TrueNAS VM failing to start
-
Hi,
I had to shut down my XCP-ng system to add a replacement for a previously failed NVMe that was attached to my TrueNAS SCALE VM, which also involved moving around a couple of the PCIe cards. I thought this would be a good opportunity to catch up with the upgrades, so also applied those during the shutdown/reboot.

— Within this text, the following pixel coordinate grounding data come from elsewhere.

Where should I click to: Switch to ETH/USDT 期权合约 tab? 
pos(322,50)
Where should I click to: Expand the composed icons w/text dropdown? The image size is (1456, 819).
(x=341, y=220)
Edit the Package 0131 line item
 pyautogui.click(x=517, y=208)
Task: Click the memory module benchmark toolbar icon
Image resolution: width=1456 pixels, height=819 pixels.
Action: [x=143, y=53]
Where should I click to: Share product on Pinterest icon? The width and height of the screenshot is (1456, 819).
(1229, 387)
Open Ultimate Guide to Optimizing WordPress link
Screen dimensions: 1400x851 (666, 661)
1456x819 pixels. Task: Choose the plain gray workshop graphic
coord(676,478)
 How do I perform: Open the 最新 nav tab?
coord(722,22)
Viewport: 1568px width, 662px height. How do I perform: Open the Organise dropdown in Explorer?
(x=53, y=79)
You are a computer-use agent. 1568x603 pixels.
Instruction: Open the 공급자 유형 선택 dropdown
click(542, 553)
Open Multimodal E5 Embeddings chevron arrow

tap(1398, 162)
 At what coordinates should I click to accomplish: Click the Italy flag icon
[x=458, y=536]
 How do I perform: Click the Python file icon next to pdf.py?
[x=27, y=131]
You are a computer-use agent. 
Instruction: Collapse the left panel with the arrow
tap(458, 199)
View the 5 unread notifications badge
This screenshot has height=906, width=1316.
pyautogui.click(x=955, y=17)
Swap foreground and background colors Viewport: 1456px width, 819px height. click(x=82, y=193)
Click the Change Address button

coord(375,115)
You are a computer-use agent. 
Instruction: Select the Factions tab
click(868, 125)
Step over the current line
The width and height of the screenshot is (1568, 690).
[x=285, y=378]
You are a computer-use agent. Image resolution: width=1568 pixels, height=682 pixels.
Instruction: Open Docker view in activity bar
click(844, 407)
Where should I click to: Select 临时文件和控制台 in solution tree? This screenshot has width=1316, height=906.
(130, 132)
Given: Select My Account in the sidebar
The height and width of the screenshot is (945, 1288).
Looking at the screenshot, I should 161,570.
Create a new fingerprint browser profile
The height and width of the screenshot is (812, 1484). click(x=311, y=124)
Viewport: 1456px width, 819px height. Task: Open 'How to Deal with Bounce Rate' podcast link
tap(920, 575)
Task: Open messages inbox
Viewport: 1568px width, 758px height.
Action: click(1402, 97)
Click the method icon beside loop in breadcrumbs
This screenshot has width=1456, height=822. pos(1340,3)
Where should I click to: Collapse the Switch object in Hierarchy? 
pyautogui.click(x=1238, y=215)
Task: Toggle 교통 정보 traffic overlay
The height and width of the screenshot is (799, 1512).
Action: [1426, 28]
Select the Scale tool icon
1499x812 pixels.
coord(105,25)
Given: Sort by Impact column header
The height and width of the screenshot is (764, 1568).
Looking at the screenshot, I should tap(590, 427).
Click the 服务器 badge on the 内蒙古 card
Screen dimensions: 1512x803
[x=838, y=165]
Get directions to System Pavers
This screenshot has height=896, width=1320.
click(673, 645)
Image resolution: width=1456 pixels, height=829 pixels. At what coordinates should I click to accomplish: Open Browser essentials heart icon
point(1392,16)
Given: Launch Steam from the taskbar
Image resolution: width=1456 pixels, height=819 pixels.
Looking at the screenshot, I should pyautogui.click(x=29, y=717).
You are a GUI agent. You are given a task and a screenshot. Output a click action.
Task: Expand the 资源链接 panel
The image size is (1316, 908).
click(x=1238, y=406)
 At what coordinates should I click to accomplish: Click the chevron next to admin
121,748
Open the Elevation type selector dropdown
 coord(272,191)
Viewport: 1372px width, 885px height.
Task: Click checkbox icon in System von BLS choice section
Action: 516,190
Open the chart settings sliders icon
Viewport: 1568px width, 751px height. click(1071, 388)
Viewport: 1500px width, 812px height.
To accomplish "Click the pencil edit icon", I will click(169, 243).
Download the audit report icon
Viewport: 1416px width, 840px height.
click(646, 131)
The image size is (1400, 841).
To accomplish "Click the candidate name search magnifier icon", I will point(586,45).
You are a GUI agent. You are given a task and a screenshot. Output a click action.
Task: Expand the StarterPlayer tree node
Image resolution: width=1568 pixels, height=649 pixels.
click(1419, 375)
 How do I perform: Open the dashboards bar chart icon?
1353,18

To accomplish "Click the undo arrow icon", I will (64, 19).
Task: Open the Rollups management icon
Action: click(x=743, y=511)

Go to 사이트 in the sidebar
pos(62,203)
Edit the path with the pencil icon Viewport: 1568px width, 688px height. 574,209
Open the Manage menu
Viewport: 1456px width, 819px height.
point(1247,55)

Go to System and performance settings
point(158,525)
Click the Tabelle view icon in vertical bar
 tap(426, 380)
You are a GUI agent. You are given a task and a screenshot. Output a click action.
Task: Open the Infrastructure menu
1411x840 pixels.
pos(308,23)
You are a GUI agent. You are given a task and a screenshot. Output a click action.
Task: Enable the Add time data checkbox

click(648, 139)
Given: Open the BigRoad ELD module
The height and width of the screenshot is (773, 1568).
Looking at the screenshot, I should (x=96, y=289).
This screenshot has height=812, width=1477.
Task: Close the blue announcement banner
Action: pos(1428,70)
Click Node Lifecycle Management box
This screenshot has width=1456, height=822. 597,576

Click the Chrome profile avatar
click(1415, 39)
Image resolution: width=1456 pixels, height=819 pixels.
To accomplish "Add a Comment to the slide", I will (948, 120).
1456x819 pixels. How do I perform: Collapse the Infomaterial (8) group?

Following the upgrade and installing the replacement NVMe I can no longer boot my TrueNAS SCALE VM, it fails with:
vm.start { "id": "81e6cde8-baba-5f2e-0a08-a4d9f3e0a41e", "bypassMacAddressesCheck": false, "force": false } { "code": "INTERNAL_ERROR", "params": [ "xenopsd internal error: Cannot_add(0000:af:00.0, Device_common.QMP_Error(2, \"{\\\"error\\\":{\\\"class\\\":\\\"GenericError\\\",\\\"desc\\\":\\\"Failed to initialize 11/15, type = 0x1, rc: -1\\\",\\\"data\\\":{}},\\\"id\\\":\\\"qmp-000012-2\\\"}\"))" ], "call": { "duration": 8798, "method": "VM.start", "params": [ "* session id *", "OpaqueRef:63502630-5729-b5d4-4ef2-49d6c14e07bd", false, false ] }, "message": "INTERNAL_ERROR(xenopsd internal error: Cannot_add(0000:af:00.0, Device_common.QMP_Error(2, \"{\\\"error\\\":{\\\"class\\\":\\\"GenericError\\\",\\\"desc\\\":\\\"Failed to initialize 11/15, type = 0x1, rc: -1\\\",\\\"data\\\":{}},\\\"id\\\":\\\"qmp-000012-2\\\"}\")))", "name": "XapiError", "stack": "XapiError: INTERNAL_ERROR(xenopsd internal error: Cannot_add(0000:af:00.0, Device_common.QMP_Error(2, \"{\\\"error\\\":{\\\"class\\\":\\\"GenericError\\\",\\\"desc\\\":\\\"Failed to initialize 11/15, type = 0x1, rc: -1\\\",\\\"data\\\":{}},\\\"id\\\":\\\"qmp-000012-2\\\"}\"))) at Function.wrap (file:///usr/local/lib/node_modules/xo-server/node_modules/xen-api/_XapiError.mjs:16:12) at file:///usr/local/lib/node_modules/xo-server/node_modules/xen-api/transports/json-rpc.mjs:38:21 at runNextTicks (node:internal/process/task_queues:60:5) at processImmediate (node:internal/timers:454:9) at process.callbackTrampoline (node:internal/async_hooks:130:17)" }As far as I can see, all the passthrough devices are correctly specified.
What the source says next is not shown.